Implementation Patterns

Cache Key Design

Use structured, namespaced keys: user:{id}:profile, product:{id}:details:v2. Include version numbers so schema changes can coexist. Avoid overly broad keys that serialize unrelated invalidations.

Consistent Hashing for Sharding

Distribute keys across multiple cache nodes using consistent hashing. When a node is added or removed, only a fraction of keys need to migrate, minimizing cache miss storms.

Cache Stampede Prevention

When a popular key expires, many concurrent requests may hit the database simultaneously. Mitigations:

• Locking: Only one request fetches from DB; others wait.
• Probabilistic early expiration: Each reader has a small chance of refreshing the entry before TTL expires.
• Background refresh: A separate process refreshes hot keys before they expire.

Multi-Region Caching

In globally distributed systems, maintain a cache cluster per region. Use write-through replication or event-driven invalidation to keep regional caches in sync. Accept slight staleness for lower latency.

Trade-offs

Factor	Caching Enabled	No Cache
Read latency	Sub-millisecond (L1), 1-2ms (L2)	5-50ms (DB)
Data freshness	Potentially stale	Always current
Infrastructure cost	Additional memory/nodes	Lower
Complexity	Invalidation logic required	Simpler
Failure mode	Cache miss = fallback to DB	Direct DB load

Use caching for read-heavy workloads with tolerance for slight staleness. Avoid caching data that changes on every request or where stale data causes correctness issues (e.g., financial balances during transactions).

Best Practices

• Set TTLs on every cache entry — unbounded caches grow until they cause memory pressure and unpredictable evictions.
• Use cache-aside as the default strategy; it is the simplest, most debuggable, and handles cache failures gracefully since the application can always fall back to the database.
• Monitor cache hit ratio continuously; a ratio below 80% usually indicates poor key design, wrong TTLs, or caching data that should not be cached.

Common Pitfalls

• Caching database query results with no invalidation strategy, leading to users seeing stale data for unpredictable durations.
• Using the cache as a primary data store without persistence — a cache restart loses all data and can cause a thundering herd of database requests that overwhelms the backend.

Anti-Patterns

• Cache as Source of Truth: Storing data only in the cache without a durable backing store. Cache eviction or restart silently deletes data, and the system has no way to recover it.

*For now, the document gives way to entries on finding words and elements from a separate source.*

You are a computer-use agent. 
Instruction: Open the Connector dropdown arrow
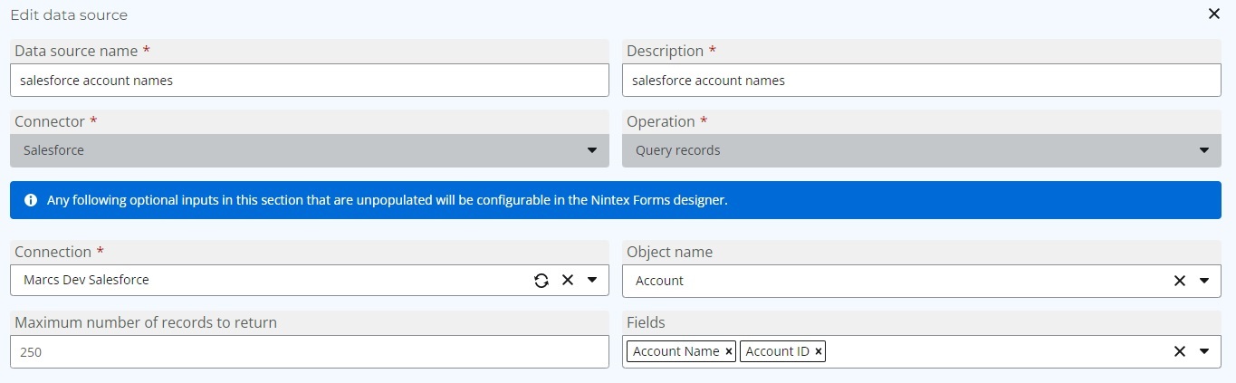coord(592,150)
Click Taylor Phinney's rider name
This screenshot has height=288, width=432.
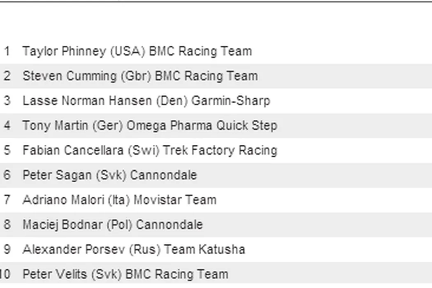point(64,51)
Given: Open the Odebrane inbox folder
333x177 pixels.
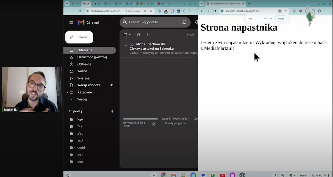Looking at the screenshot, I should 85,50.
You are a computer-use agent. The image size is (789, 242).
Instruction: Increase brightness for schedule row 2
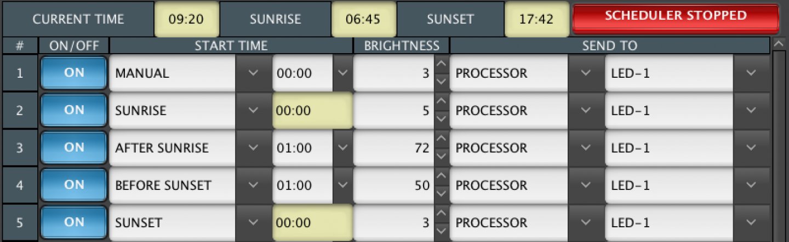(441, 102)
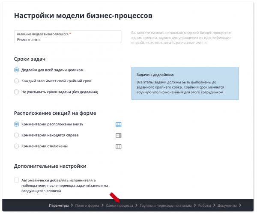Click the 'Название модели бизнес-процесса' input field
257x214 pixels.
point(68,39)
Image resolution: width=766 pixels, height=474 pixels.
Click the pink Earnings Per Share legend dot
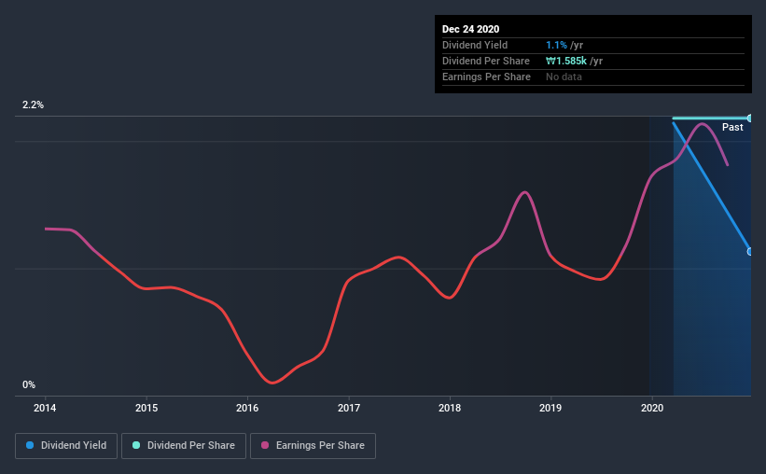[265, 445]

• Unbounded TTLs: Caching entries without expiration, assuming they will be manually invalidated. Over time, stale entries accumulate and the cache silently serves incorrect data that nobody notices until a bug report arrives.

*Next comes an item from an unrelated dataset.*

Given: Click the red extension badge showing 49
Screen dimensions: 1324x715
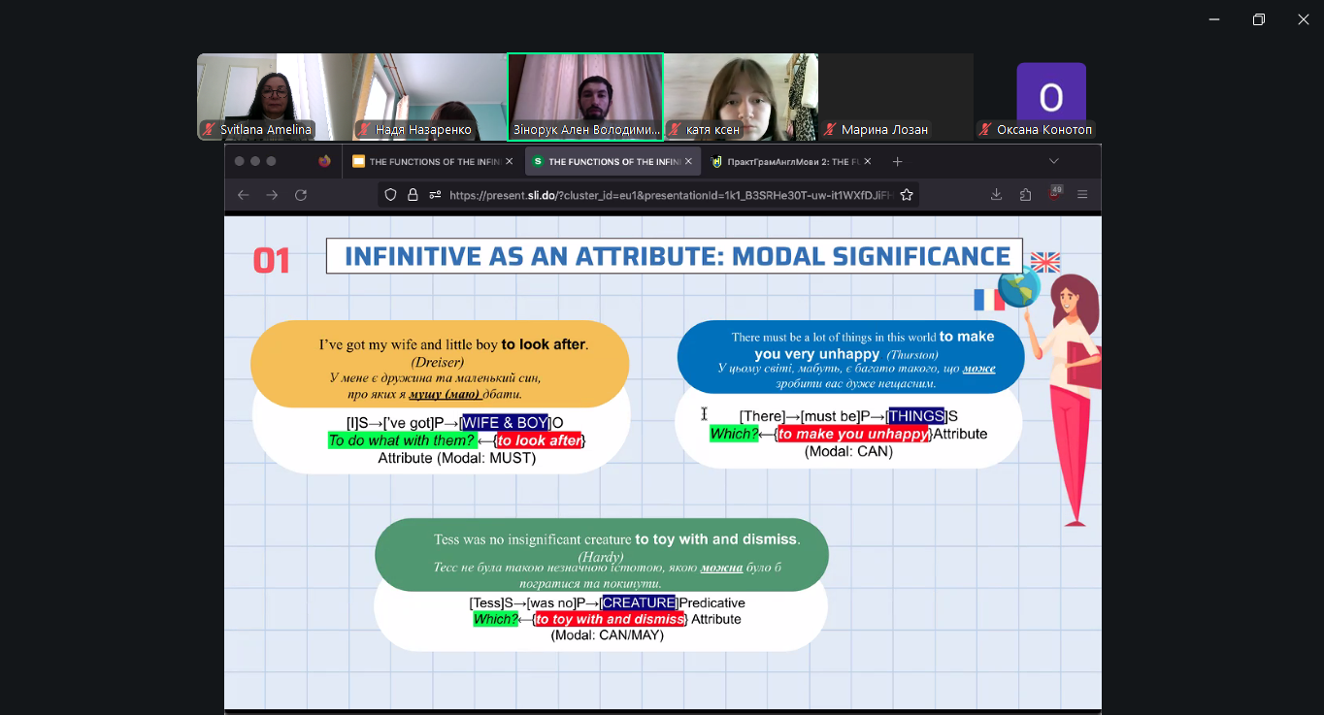Looking at the screenshot, I should point(1055,194).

• Cache-Everything Mentality: Caching low-frequency or high-cardinality data that is rarely re-read. This wastes memory, lowers the overall hit ratio, and evicts genuinely hot entries.

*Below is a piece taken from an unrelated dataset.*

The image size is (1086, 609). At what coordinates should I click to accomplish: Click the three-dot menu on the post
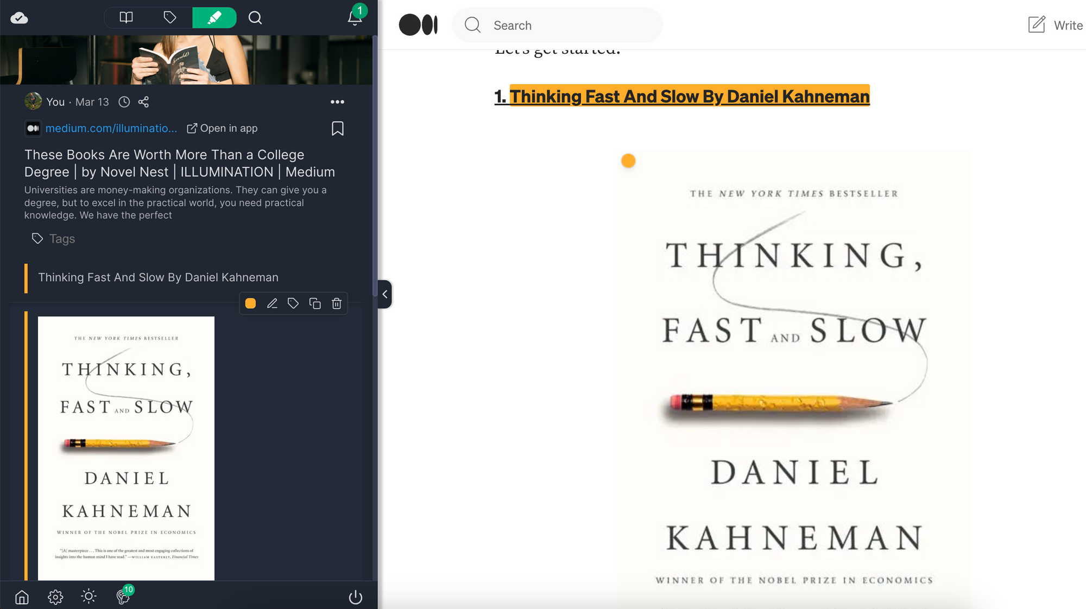[337, 102]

• Ignoring Cache Stampedes: Letting a popular key expire without protection, causing hundreds of concurrent cache misses that all hit the database simultaneously. This can take down the backend during traffic spikes.

• Inconsistent Key Schemas: Using ad-hoc, unstructured cache keys across the codebase. This leads to key collisions, makes bulk invalidation impossible, and turns debugging cache issues into guesswork.